Tom Hughes-Croucher and Carlos Bueno did a web 2.0 expo presentation
on "cloud peering" as an efficient mechanism for achieving true
interoperability.
I thoroughly enjoyed their slide set which is publicly available:
Link URL:
http://www.slideshare.net/sh1mmer/the-clouds-hidden-lockin-network-latency
They advocate that
* true interopability not just about software/data formats, rather
about flat rates
* the ability to use more than one vendor.
* takes into account the whole economy (ecosystem) not just the cloud
vendors, or the customers.
* cloud peering helps avoid the biggest problem - latency issues.
For example, one specific usecase:
<blockquote>
Network latency (roughly) the time it takes to send a packet of data
from point A to point B, and it directly impacts the utility and cost
of any distributed system.
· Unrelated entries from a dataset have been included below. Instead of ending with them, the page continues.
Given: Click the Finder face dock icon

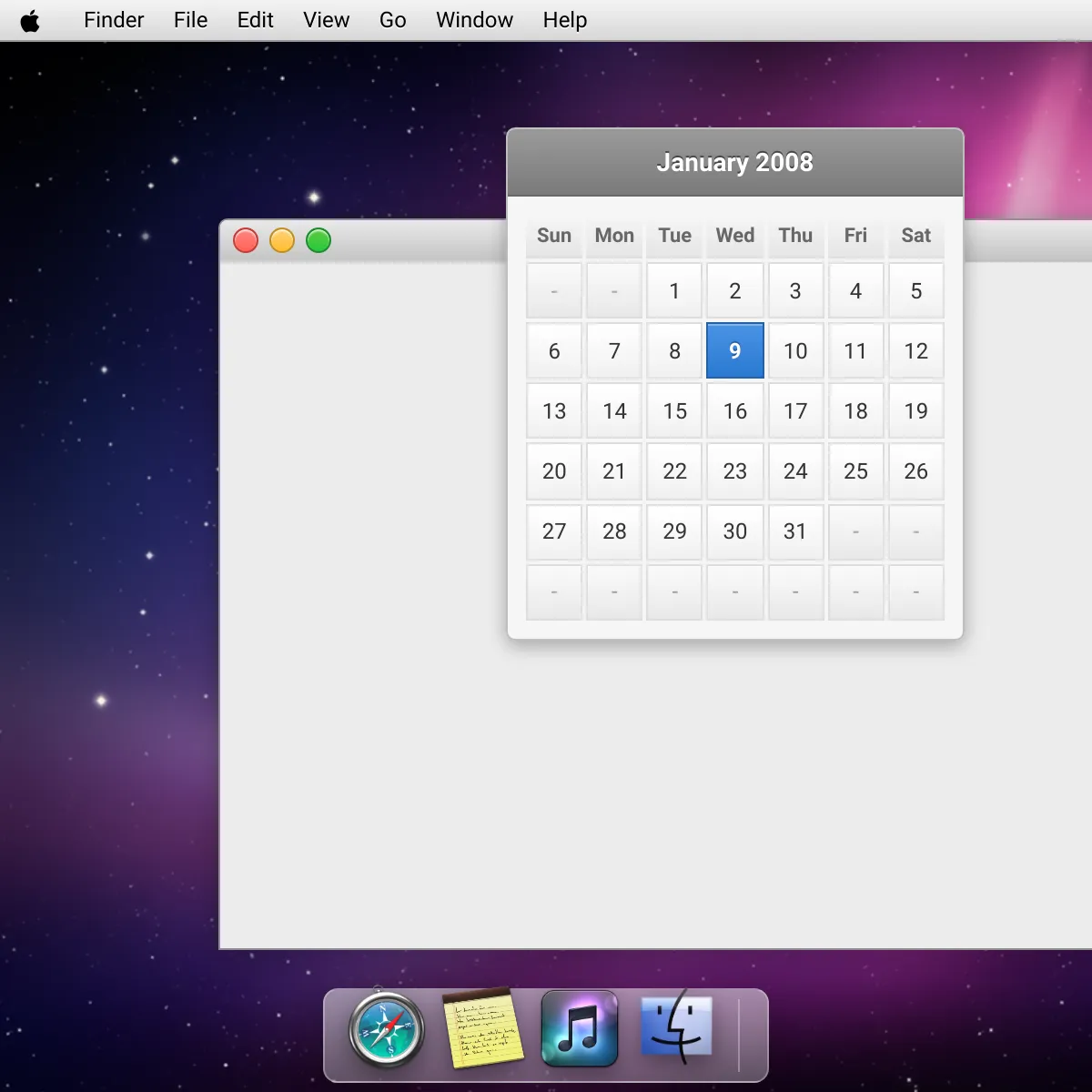Looking at the screenshot, I should (676, 1029).
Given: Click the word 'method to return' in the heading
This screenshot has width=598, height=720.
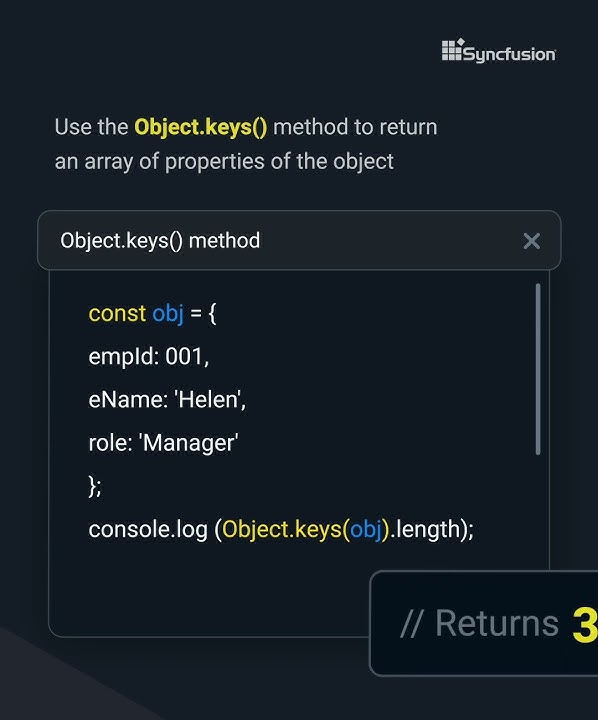Looking at the screenshot, I should click(x=355, y=127).
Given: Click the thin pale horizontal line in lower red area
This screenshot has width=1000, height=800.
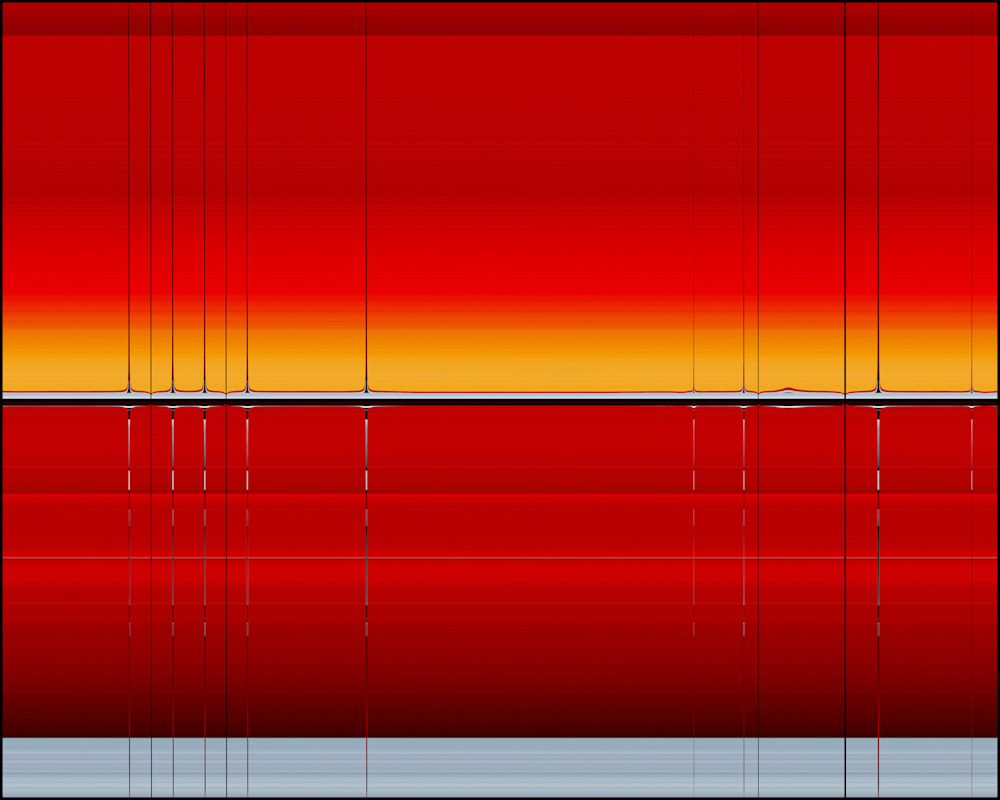Looking at the screenshot, I should point(500,557).
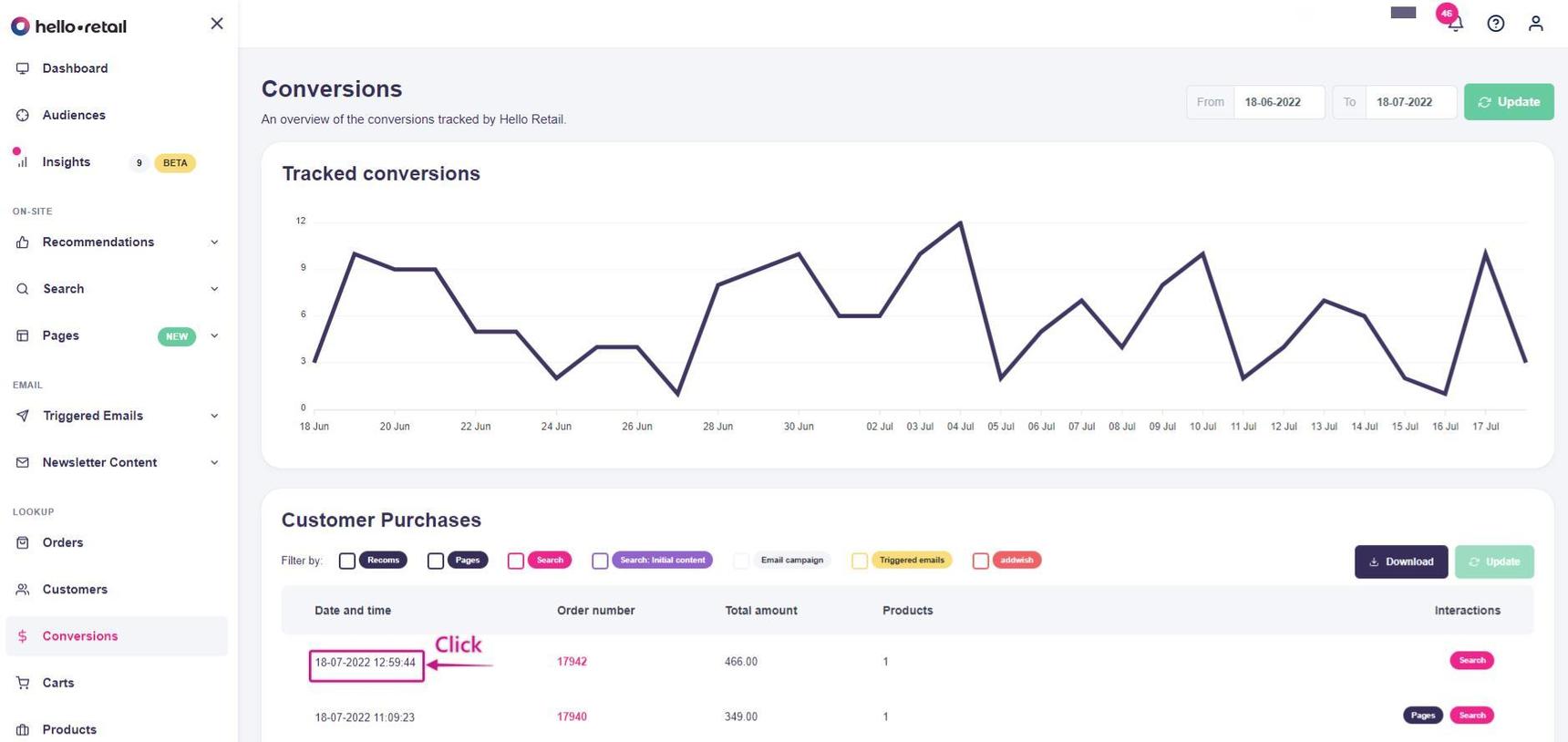Screen dimensions: 1568x742
Task: Open the notifications bell icon
Action: [1455, 24]
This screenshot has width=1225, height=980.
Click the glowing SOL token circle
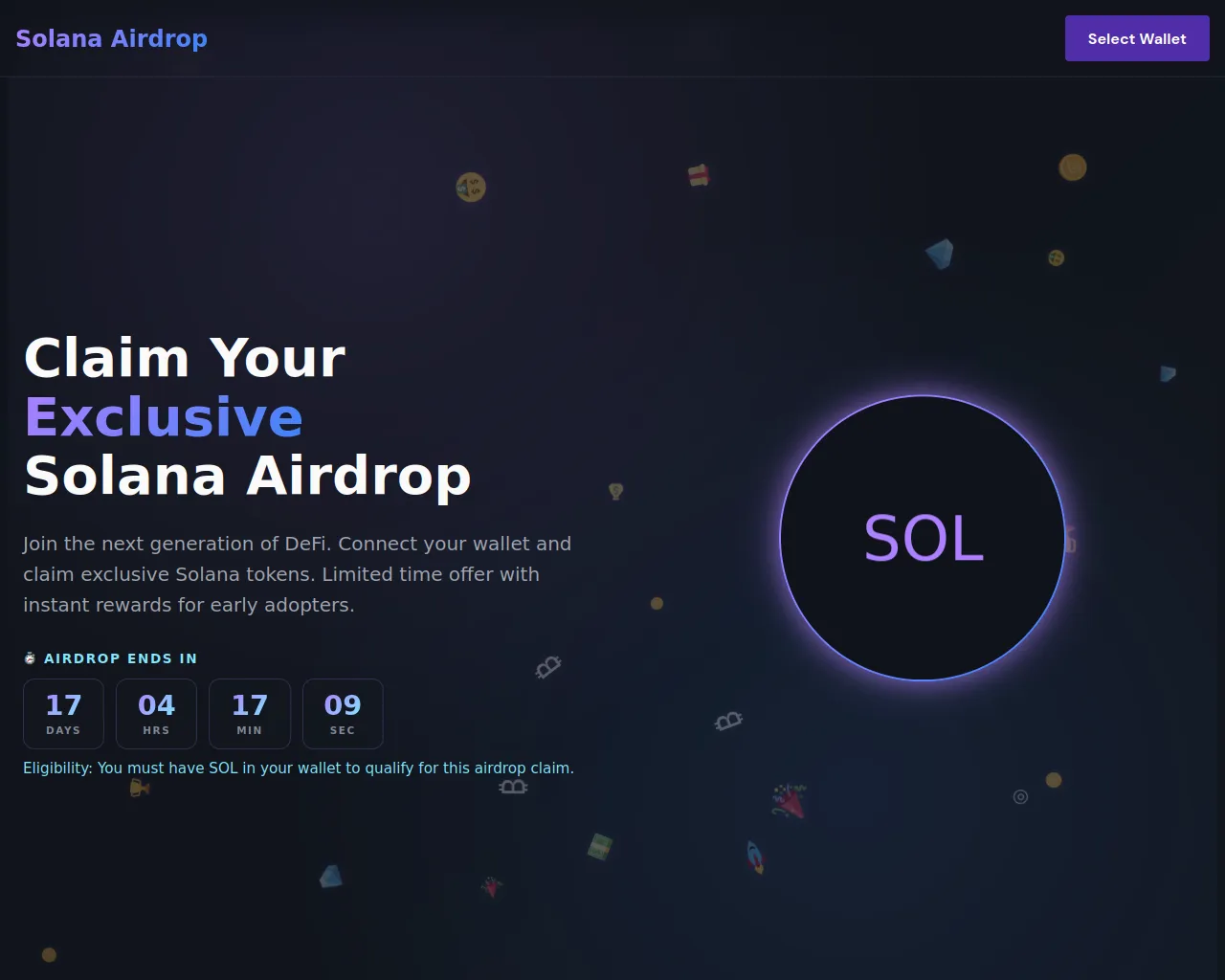click(923, 538)
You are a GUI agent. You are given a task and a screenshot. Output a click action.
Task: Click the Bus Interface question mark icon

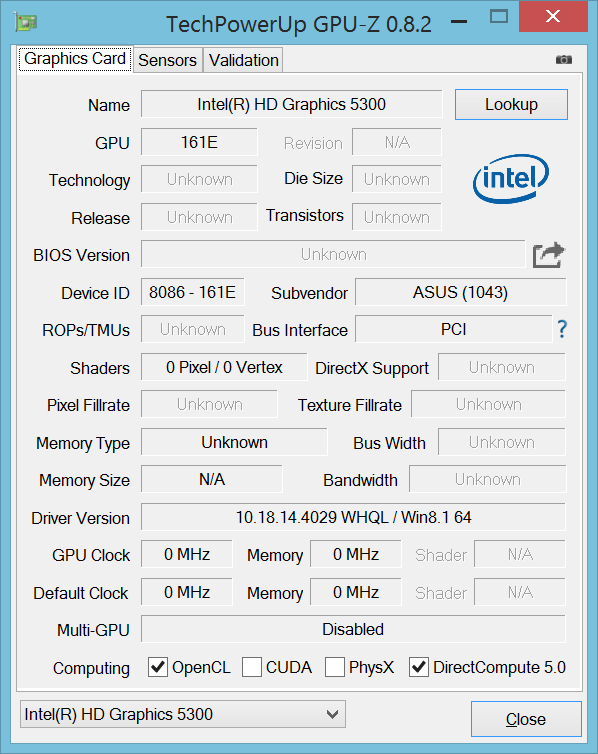click(562, 329)
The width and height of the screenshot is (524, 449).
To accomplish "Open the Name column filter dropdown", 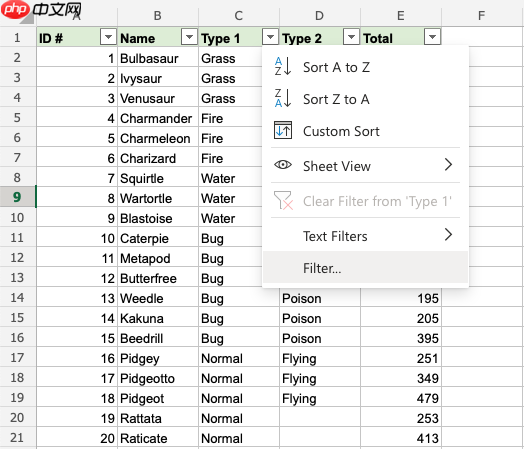I will [189, 37].
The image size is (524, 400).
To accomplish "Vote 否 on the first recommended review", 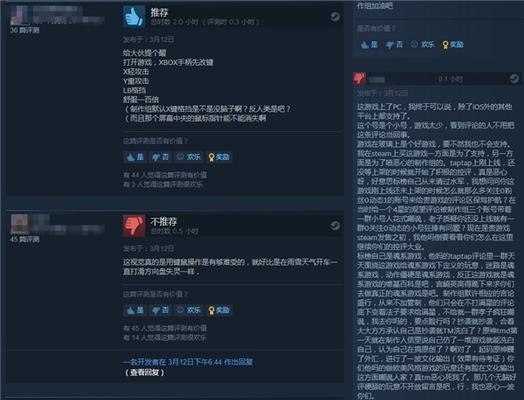I will [x=160, y=157].
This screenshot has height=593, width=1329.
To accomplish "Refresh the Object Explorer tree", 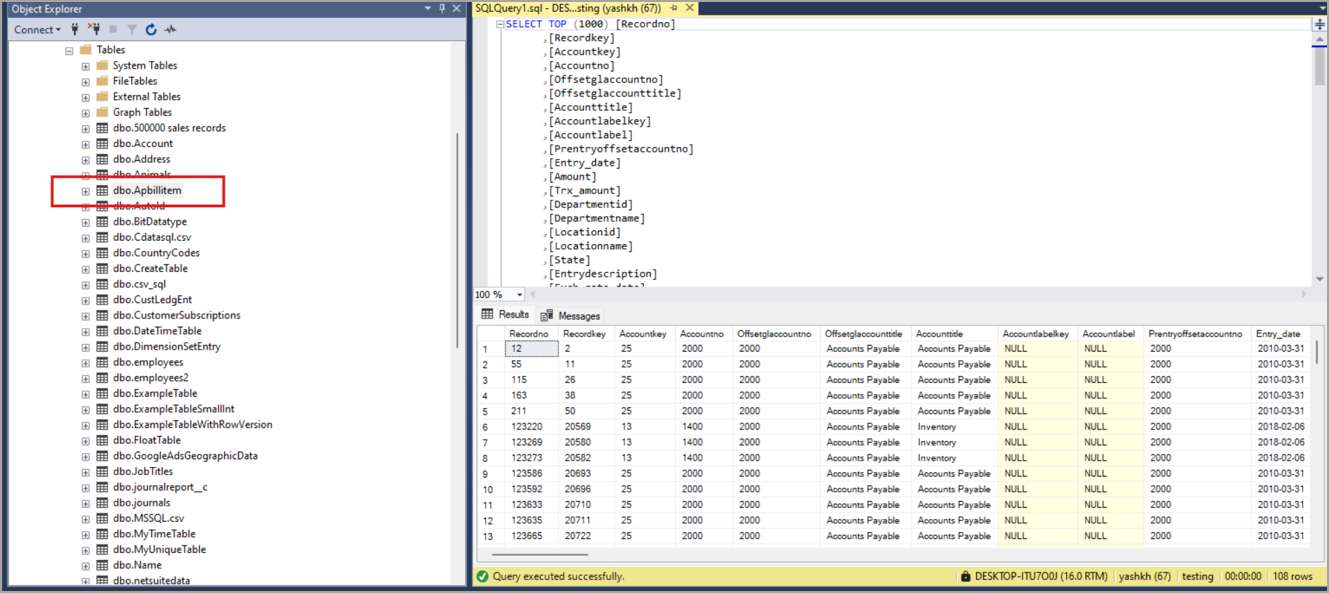I will (x=151, y=29).
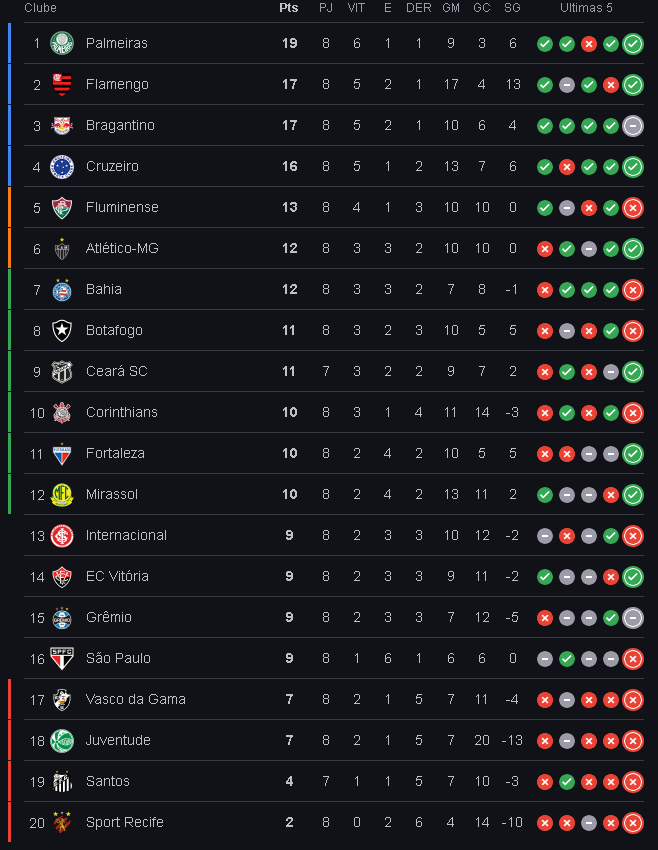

Cloud vendors put a lot of effort into
reducing latency within and between their datacenters. But between
vendors, data is transmitted over the open internet, where bandwidth
and latency degrade considerably. So the customer is charged twice for
degraded service, whereas intra-cloud data exchange is essentially
free.
Thus through neglect, vendors can create lockin. If you stay within
the confines of a single vendor everything is cheap and fast. If you
stray outside of that vendor’s cloud everything becomes expensive and
slow. It is infeasible to use (say) one vendor’s virtual hosts with
another vendor’s database service—not because they are “incompatible”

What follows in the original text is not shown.